Indirect cardiac effects of indole, simple indole derivatives, and harmine

Abstract

1. Indole, 3-methylindole, 5-methylindole, 5-hydroxyindole, 6-methoxyindole, and harmine produced positive inotropic effects in isolated left guinea-pig atria electrically driven at 1/sec. 2. These actions were antagonized by propranolol and pretreatment with reserpine.
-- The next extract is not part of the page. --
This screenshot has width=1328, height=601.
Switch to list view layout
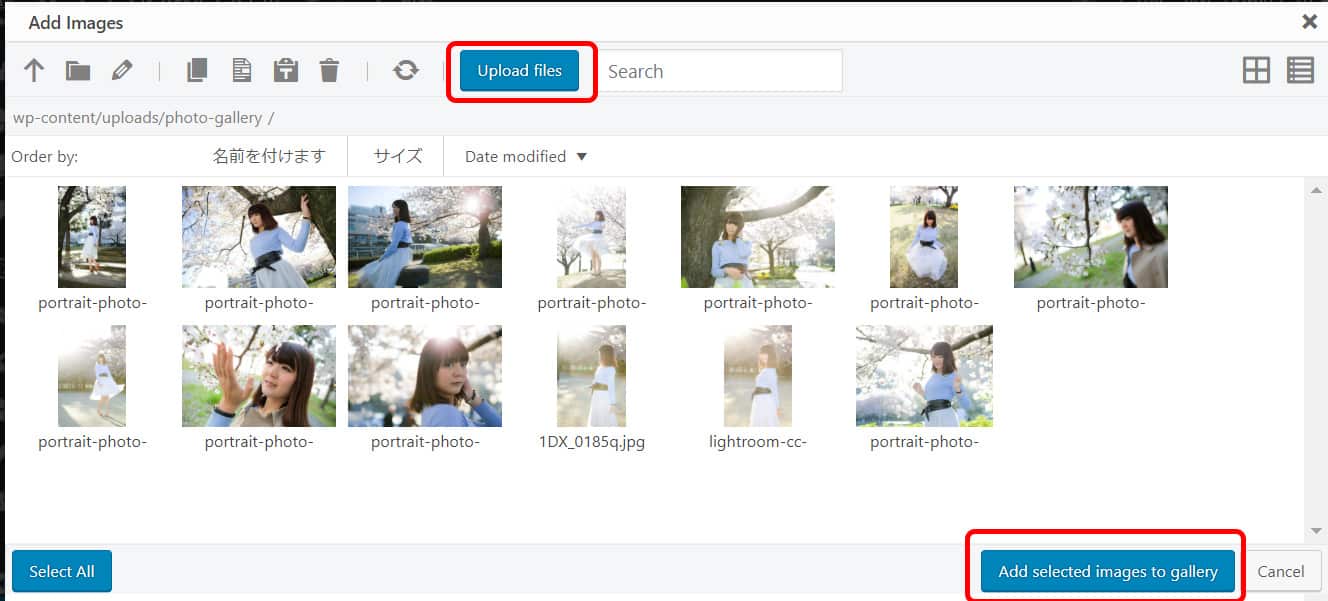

In atria of reserpine-pretreated animals, treatment with noradrenaline restored only the effects of tyramine, 3-methylindole, and 5-hydroxyindole. Cocaine reduced the effects of tyramine, 3-methylindole, 5-hydroxyindole, and harmine. Hexamethonium antagonized only the effects of 5-hydroxyindole, 6-methoxyindole, and harmine. 3. Tachyphylaxis developed more quickly for the indoles than for tyramine. Repletion of noradrenaline stores abolished the tachyphylaxis for 5-hydroxyindole, 6-methoxyindole, and harmine but not for indole, 3-methylindole, and 5-methylindole. 4. When the rate of stimulation was increased from 1/sec to 3/sec, the rate of approach to a steady-state response was unaltered for 5-hydroxyindole, decreased for 3-methylindole and harmine, and increased for tyrmaine, indole, 5-methylindole, and 6-methoxyindole. However, the effect of harmine was now negative inotropic. 5. It is concluded that these indole derivatives stimulate the heart muscle by releasing noradrenaline, but their properties differ from those of tyramine.